WORK ITEM ▸ Reproduce the top of the data verbatim, through and including the line that contains "Marwa (80, 1604)".

Items listed in a dataset
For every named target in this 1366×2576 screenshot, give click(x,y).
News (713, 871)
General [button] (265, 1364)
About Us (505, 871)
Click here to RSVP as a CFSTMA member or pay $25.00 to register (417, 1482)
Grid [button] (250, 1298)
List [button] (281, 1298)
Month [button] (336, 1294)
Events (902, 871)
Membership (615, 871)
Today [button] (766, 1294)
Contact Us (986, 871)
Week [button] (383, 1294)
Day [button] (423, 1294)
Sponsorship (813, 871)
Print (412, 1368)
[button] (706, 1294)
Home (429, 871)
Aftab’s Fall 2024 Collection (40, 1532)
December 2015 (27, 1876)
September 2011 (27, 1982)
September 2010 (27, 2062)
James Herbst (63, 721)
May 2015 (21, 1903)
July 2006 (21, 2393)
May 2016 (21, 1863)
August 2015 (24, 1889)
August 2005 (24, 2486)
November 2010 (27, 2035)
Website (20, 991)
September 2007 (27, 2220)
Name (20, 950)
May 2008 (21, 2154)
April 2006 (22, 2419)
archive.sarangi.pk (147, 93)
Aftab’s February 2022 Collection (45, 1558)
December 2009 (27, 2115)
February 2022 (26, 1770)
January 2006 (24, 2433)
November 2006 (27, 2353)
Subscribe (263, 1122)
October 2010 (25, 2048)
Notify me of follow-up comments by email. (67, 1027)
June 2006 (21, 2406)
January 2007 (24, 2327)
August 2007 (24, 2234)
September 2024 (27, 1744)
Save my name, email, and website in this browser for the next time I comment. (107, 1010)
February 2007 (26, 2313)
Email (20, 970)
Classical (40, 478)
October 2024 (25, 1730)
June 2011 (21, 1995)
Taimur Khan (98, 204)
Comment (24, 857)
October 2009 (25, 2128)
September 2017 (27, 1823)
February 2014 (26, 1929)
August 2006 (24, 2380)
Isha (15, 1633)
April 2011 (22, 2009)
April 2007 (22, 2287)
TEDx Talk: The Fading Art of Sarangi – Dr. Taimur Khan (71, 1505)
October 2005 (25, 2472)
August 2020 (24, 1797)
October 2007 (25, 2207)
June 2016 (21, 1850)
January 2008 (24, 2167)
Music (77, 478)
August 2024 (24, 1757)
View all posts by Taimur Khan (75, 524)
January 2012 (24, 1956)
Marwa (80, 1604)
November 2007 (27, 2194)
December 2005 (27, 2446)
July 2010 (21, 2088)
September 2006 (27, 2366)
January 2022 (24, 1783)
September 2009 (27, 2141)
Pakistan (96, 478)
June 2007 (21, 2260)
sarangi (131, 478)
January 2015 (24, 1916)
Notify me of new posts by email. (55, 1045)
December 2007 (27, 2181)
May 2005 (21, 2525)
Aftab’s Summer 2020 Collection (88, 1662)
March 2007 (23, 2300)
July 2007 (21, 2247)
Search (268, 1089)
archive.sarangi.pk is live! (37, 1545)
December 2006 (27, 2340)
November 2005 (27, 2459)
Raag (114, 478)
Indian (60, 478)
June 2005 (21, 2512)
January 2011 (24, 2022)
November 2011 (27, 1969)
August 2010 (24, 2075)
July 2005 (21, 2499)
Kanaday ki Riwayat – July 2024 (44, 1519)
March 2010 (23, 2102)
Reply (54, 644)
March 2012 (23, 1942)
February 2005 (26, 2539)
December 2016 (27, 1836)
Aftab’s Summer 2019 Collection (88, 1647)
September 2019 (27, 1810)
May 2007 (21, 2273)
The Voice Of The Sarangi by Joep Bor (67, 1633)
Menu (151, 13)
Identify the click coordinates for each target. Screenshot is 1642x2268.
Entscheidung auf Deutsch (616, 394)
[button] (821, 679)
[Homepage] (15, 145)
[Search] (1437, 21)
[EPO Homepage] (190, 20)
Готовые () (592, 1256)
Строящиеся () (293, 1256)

FINISHED TASK ▸
For every named target in this 1366×2576 screenshot, give click(x,y).
News (713, 871)
General [button] (265, 1364)
About Us (505, 871)
Click here to RSVP as a CFSTMA member or pay $25.00 to register (417, 1482)
Grid [button] (250, 1298)
List [button] (281, 1298)
Month [button] (336, 1294)
Events (902, 871)
Membership (615, 871)
Today [button] (766, 1294)
Contact Us (986, 871)
Week [button] (383, 1294)
Day [button] (423, 1294)
Sponsorship (813, 871)
Print (412, 1368)
[button] (706, 1294)
Home (429, 871)
Aftab’s Fall 2024 Collection (40, 1532)
December 2015 (27, 1876)
September 2011 (27, 1982)
September 2010 (27, 2062)
James Herbst (63, 721)
May 2015 (21, 1903)
July 2006 (21, 2393)
May 2016 (21, 1863)
August 2015 (24, 1889)
August 2005 (24, 2486)
November 2010 (27, 2035)
Website (20, 991)
September 2007 (27, 2220)
Name (20, 950)
May 2008 (21, 2154)
April 2006 (22, 2419)
archive.sarangi.pk (147, 93)
Aftab’s February 2022 Collection (45, 1558)
December 2009 (27, 2115)
February 2022 (26, 1770)
January 2006 (24, 2433)
November 2006 (27, 2353)
Subscribe (263, 1122)
October 2010 (25, 2048)
Notify me of follow-up comments by email. (67, 1027)
June 2006 (21, 2406)
January 2007 (24, 2327)
August 2007 (24, 2234)
September 2024 (27, 1744)
Save my name, email, and website in this browser for the next time I comment. (107, 1010)
February 2007 (26, 2313)
Email (20, 970)
Classical (40, 478)
October 2024 (25, 1730)
June 2011 (21, 1995)
Taimur Khan (98, 204)
Comment (24, 857)
October 2009 (25, 2128)
September 2017 (27, 1823)
February 2014 (26, 1929)
August 2006 (24, 2380)
Isha (15, 1633)
April 2011 (22, 2009)
April 2007 (22, 2287)
TEDx Talk: The Fading Art of Sarangi – Dr. Taimur Khan (71, 1505)
October 2005 (25, 2472)
August 2020 (24, 1797)
October 2007 (25, 2207)
June 2016 (21, 1850)
January 2008 (24, 2167)
Music (77, 478)
August 2024 (24, 1757)
View all posts by Taimur Khan (75, 524)
January 2012 (24, 1956)
Marwa (80, 1604)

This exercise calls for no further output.